For Python, you can do this with a small Flask app and a four part deploy.

Part 1: deploy placeholder app that is compatible with both platforms

  1. Add flask to your requirements.txt (if it's not already there).

  2. Delete all files in .ebextensions

  3. Make .ebextensions/01.config:

    option_settings:
      aws:elasticbeanstalk:container:python:
        WSGIPath: wsgi_shim.py
    
  4. make wsgi_shim.py:

    from flask import Flask
    
    application = Flask(__name__)
    
    @application.route("/")
    @application.route("/<path:path>/")
    def hello_world(path=None):
        return "This site is currently down for maintenance"
    
  5. [If using load balancer to application server encryption, change the load balancer to send all traffic to the server via HTTP.]

  6. eb deploy

Part 2: upgrade platform to AWS Linux 2

  1. [If you have any static routes configured in elastic beanstalk delete them.]

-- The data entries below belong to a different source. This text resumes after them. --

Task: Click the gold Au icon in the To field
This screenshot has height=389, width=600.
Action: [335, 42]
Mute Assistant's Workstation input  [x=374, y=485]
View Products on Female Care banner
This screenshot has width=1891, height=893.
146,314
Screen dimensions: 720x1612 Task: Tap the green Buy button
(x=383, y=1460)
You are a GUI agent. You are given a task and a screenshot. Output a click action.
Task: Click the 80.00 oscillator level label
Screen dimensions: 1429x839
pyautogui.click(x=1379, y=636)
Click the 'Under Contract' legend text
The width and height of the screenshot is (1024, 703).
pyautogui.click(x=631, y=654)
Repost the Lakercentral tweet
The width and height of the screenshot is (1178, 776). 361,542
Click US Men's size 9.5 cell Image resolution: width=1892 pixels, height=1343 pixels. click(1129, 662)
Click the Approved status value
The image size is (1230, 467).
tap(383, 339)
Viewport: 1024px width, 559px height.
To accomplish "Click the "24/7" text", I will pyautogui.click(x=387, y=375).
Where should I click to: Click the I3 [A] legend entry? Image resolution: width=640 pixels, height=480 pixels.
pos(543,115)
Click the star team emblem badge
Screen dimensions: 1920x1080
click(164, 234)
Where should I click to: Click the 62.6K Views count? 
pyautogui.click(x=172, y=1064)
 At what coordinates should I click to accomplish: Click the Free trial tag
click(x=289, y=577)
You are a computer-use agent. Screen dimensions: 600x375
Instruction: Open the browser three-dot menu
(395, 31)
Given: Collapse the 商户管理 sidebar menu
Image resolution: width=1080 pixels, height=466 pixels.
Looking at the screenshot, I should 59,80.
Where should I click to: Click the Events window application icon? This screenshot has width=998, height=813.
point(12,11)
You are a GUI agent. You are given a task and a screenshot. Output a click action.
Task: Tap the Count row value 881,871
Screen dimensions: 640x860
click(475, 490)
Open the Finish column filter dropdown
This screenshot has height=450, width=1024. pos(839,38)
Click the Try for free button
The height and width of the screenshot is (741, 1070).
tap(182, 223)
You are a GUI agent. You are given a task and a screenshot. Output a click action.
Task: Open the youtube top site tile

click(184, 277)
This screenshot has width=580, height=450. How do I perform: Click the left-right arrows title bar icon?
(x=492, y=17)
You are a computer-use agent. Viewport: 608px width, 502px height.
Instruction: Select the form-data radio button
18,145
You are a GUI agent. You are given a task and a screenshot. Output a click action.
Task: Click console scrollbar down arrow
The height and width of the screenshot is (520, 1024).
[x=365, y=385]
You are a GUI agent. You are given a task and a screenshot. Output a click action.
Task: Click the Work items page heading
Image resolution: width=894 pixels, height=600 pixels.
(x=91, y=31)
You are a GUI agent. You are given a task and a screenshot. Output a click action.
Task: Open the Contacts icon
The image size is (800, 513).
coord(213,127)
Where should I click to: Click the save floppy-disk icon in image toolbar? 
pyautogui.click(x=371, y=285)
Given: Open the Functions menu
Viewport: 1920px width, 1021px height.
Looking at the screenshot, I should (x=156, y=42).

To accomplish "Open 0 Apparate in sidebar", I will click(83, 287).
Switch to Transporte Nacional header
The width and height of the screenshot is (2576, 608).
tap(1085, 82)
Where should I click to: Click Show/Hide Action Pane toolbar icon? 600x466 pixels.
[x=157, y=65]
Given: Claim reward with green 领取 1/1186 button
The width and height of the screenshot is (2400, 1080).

  2. Upgrade your eb environment

    # Get list of solution stacks
    aws elasticbeanstalk list-available-solution-stacks --output=json --query 'SolutionStacks' --region us-east-1
    
    # Use one of the above options here
    aws elasticbeanstalk update-environment --environment-name <ENV_NAME> --solution-stack-name "64bit Amazon Linux 2 v3.3.7 running Python 3.8"
    

Part 3: deploy your main application to AWS Linux 2

  1. Replace .ebextensions/01.config with your new AWS Linux 2 config.

  2. Add .platform/httpd/conf.d/ssl_rewrite.conf:

    RewriteEngine On <If "-n '%{HTTP:X-Forwarded-Proto}' && %{HTTP:X-Forwarded-Proto} != 'https'"> RewriteRule (.*) https://%{HTTP_HOST}%{REQUEST_URI} [R,L]

  3. eb deploy

Part 4: cleanup

  1. [If using load balancer to application server encryption, change the load balancer back to sending traffic to the server via HTTPS.]

  2. Delete wsgi_shim.py and remove flask from requirements.txt (unless it's a flask project).